Pour en savoir plus, « Fournier, face à l’avenir » de Diane Veyrat (Les cahiers dessinés, 2019)
Comme tant d’autres, Pierre Fournier est un personnage intéressant. Le hasard ayant voulu qu’il meure jeune, nous ne saurons jamais ce que l’avenir aurait pu faire de lui. Et donc, comment nous le percevrions aujourd’hui, s’il était encore là. Comme tant d’autres avant lui et tant d’autres après, en avril 71 «il se sent investi d’une mission». Certainement convaincu d’avoir la plus grosse ou la plus grande, sa mission est d’ouvrir sa gueule. (« Je ne vois pas qui pourrait ouvrir sa gueule à ma place dans la situation actuelle.») Les gens qui se croient investis d’une mission sont intéressants, ne serait-ce que parce qu’ils sont amusants. En tous cas moi, je les trouve amusants.
En septembre 71 Fournier semble faire preuve d’une extraordinaire lucidité : «J’aime mieux perdre mon temps à bosser pour Charlie que perdre mon temps à faire le con avec des communautaires foireux.»
Fournier voit donc parfaitement qu’il est en train de perdre son temps. Le perdre ou le gagner, ça aussi ça me fait bien marrer. En disant ça, savait-il combien il lui en restait au compteur ? Le temps il passe, le temps il faut le prendre, point barre. Alors je le con cède, autant le passer le plus agréablement possible. Ce qui bien sûr ne veut pas dire vivre comme des porcs.
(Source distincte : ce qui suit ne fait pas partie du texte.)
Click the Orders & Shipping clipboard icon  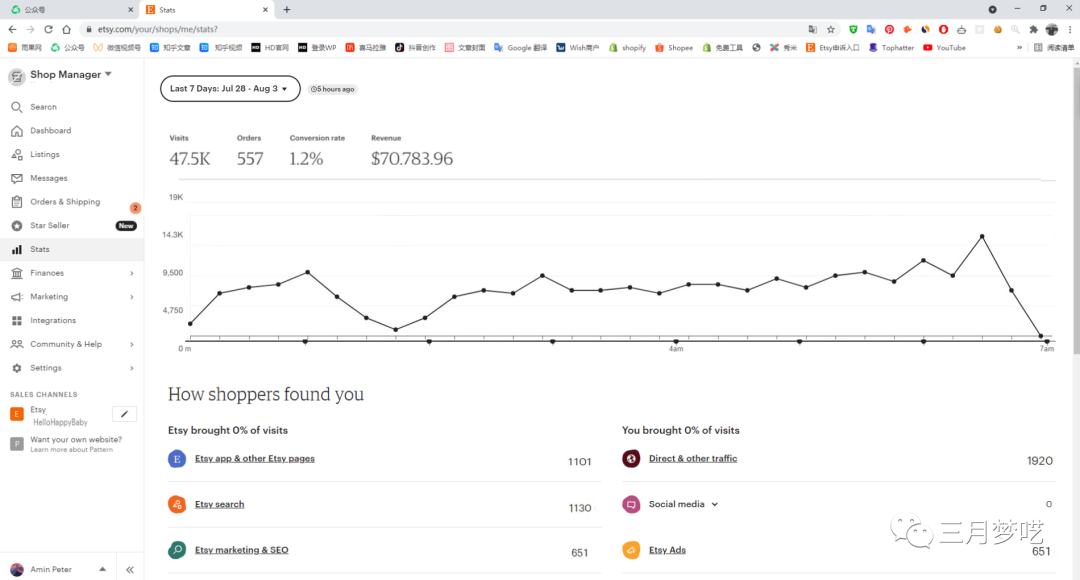point(17,202)
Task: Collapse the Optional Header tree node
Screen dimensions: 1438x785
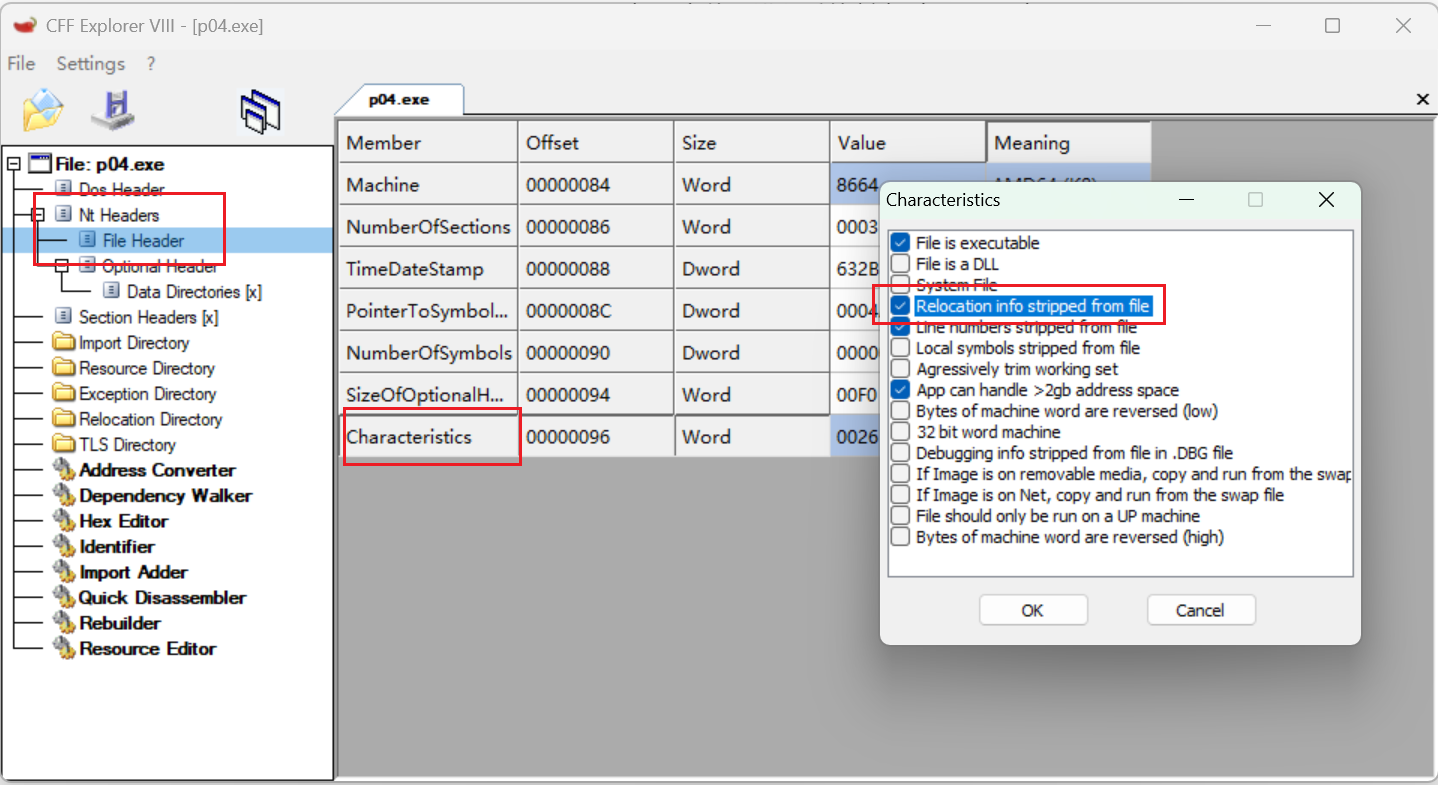Action: [62, 266]
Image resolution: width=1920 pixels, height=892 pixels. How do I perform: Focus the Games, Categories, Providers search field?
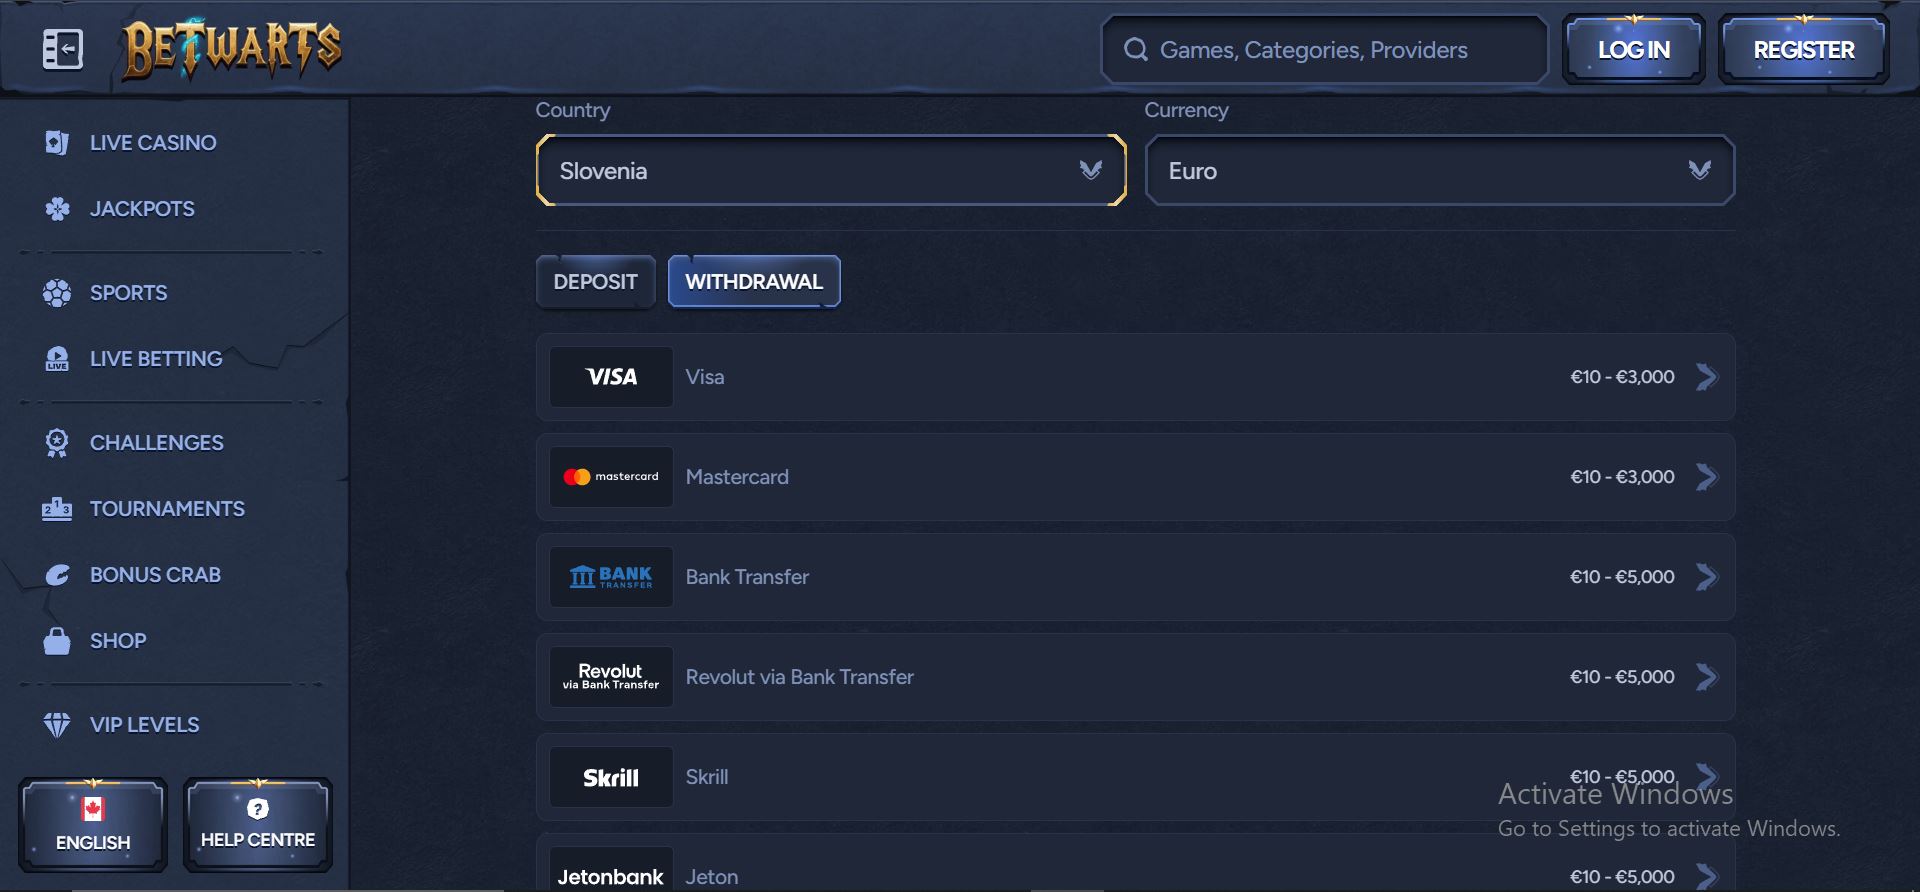tap(1325, 50)
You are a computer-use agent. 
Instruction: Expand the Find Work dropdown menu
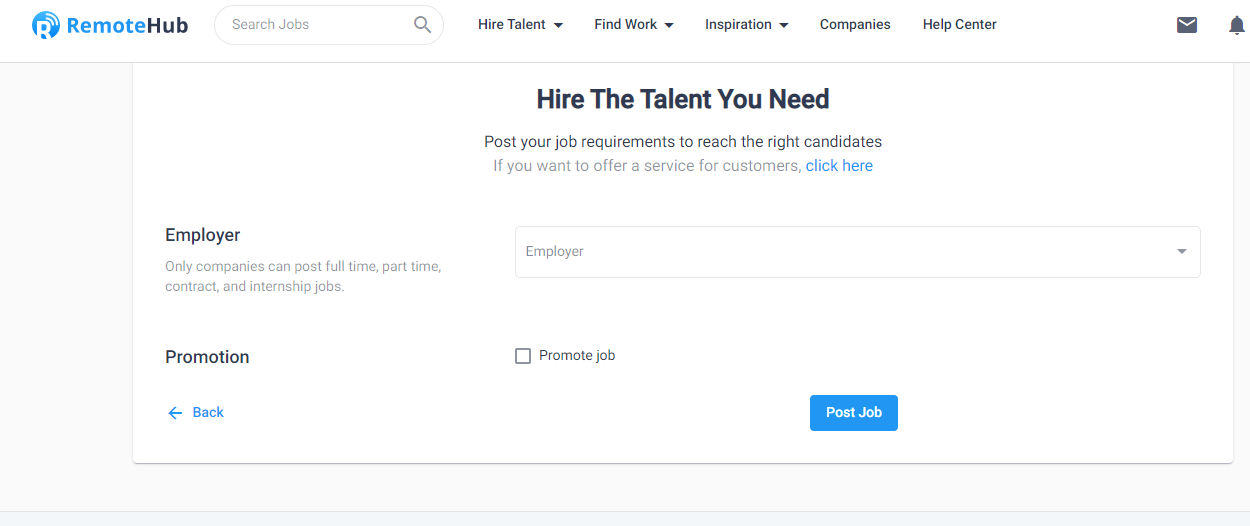click(x=634, y=25)
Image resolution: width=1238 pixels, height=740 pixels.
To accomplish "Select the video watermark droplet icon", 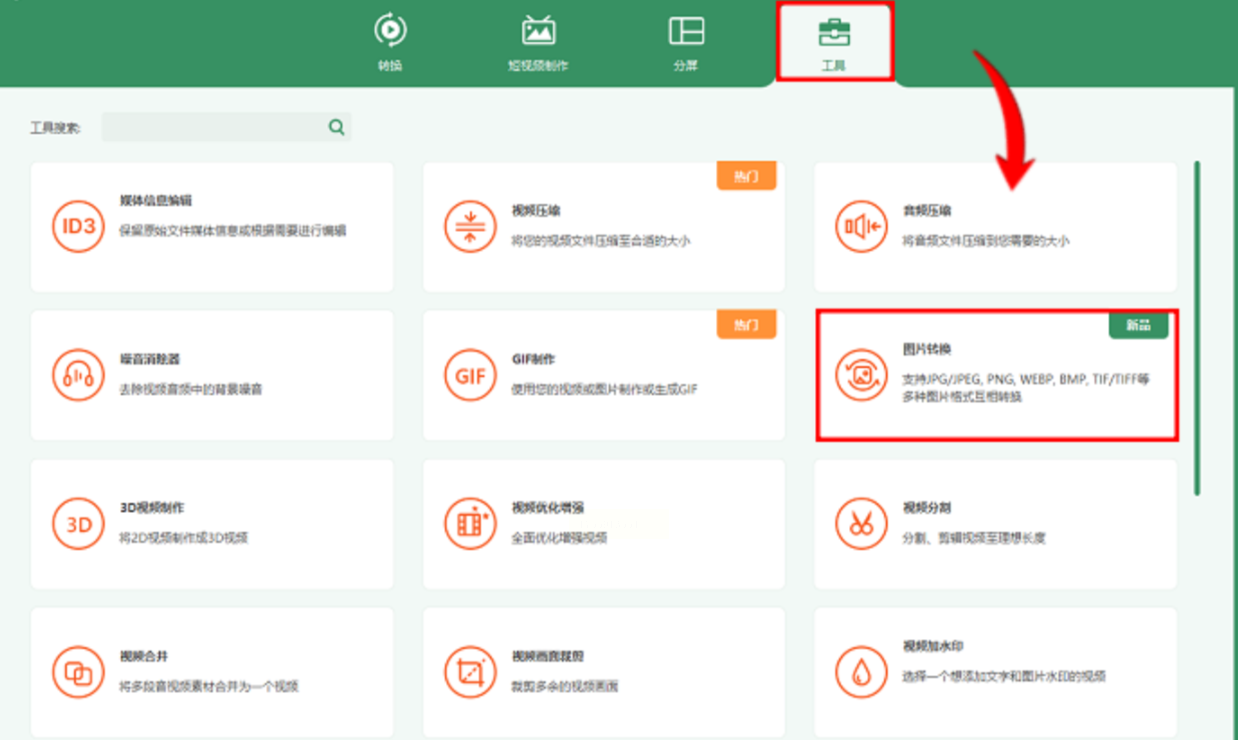I will 861,672.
Fournier nous dit qu’il «aime mieux » bosser que faire le con. C’est peut-être ça le plus marrant. Certes on ne discute pas des goûts et des couleurs, certains en effet ont des goûts bizarres, mais ça c’est leur problème. Entendu que bosser=travailler je me dis que Fournier devait quand même connaître l’étymologie du mot travail (tripalium) et qu’il devait probablement avoir lu «L’éloge de la paresse » de Paul Lafargue. Moi à sa place (mais à ce moment là quelle aurait été la sienne, à Fournier, je me le demande)… j’aurais dit : J’aime mieux perdre mon temps à faire le con pour Charlie que perdre mon temps à bosser avec des communautaires foireux.